I pulled myself up after a while, dizzy and sore and disoriented. I was in a kind of square bin, with walls almost as high as I am tall. The room was dim, the walls of the bin I’d fallen into seemed high, but I climbed out of it with a little effort, my feet slipping and churning in the straw and the waste, and then stood on the clay floor and lifted my arm to look at my elbow. It was bleeding hard from a big gash and the blood was dripping down my arm and all over my hand and onto the floor, even, which couldn’t be good, so I grabbed some dirty straw from the bin and tried to sop it up. Well, it was more of a scraping than a sopping. But better than nothing.

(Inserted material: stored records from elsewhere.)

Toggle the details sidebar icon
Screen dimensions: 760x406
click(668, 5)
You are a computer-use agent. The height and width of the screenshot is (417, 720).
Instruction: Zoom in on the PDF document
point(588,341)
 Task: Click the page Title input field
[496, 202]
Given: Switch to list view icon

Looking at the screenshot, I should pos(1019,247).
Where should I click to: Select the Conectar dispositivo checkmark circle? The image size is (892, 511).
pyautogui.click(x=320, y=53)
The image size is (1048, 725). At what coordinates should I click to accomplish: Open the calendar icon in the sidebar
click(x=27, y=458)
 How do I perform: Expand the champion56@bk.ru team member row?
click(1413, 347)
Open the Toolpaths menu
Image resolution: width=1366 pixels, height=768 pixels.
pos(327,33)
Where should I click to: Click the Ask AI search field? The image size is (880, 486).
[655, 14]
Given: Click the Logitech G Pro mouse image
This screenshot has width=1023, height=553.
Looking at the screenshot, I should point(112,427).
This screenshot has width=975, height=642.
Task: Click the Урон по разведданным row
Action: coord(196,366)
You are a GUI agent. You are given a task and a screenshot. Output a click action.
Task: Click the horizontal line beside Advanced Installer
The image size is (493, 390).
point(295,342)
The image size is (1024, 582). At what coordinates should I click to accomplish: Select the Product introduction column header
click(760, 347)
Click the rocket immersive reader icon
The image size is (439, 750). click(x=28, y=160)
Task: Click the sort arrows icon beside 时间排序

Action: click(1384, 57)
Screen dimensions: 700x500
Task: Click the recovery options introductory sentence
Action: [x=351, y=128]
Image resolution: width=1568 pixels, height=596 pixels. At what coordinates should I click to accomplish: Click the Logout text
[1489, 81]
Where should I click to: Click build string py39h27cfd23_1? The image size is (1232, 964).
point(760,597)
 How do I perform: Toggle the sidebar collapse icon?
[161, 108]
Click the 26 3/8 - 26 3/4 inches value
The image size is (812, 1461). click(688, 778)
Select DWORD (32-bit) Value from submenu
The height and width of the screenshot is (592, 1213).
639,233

I had no cloth to wrap my elbow in except the mask, so I took that off and was hit by a terrible stench and just held it to the cut as I jogged out the door. Luckily the directions weren’t hard to follow; it was more about whether I ran into anyone, because there was no way, now, I could pass myself off as a normal obedient survivor. Covered in straw and waste.
But I made it to the building door, which was closed and said, Emergency Exit Only Alarm Will Sound, and that stopped me for a good minute while I pondered if that was actually true or if they’d been able to disconnect it. And finally I took my chances and pushed on the bar, and it opened silently.
Silently for me, that is. Somewhere else, on the speakers of some monitor, I knew it might be shrieking hysterically.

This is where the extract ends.